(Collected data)
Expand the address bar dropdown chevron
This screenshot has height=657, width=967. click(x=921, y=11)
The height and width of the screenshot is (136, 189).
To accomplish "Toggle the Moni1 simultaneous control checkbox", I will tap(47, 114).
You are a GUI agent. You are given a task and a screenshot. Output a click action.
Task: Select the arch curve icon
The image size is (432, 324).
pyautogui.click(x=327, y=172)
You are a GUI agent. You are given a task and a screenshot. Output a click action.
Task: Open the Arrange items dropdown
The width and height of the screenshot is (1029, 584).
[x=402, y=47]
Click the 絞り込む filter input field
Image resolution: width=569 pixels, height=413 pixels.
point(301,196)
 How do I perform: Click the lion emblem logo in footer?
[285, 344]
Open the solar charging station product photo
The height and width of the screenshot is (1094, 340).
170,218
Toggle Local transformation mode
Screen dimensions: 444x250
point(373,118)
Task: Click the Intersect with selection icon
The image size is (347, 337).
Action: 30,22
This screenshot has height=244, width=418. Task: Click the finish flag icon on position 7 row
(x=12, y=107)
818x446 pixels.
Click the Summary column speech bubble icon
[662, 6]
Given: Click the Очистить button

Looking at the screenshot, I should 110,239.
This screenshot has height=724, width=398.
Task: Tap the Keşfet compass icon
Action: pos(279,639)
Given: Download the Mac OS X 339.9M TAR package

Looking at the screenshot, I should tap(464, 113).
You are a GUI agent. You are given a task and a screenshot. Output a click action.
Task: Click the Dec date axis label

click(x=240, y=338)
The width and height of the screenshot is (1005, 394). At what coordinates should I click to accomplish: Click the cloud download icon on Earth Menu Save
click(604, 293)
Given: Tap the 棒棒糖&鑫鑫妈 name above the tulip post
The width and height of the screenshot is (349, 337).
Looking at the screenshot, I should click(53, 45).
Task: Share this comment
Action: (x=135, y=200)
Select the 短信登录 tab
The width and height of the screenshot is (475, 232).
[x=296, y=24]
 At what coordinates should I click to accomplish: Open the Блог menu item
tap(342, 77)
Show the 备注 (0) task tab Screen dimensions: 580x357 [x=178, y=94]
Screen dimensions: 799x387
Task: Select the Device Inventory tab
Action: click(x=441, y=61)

What to do
In the lines above, spot each one that contains the word "Toggle" and copy it.

Finished task
To accomplish "Toggle the Moni1 simultaneous control checkbox", I will tap(47, 114).
Toggle Local transformation mode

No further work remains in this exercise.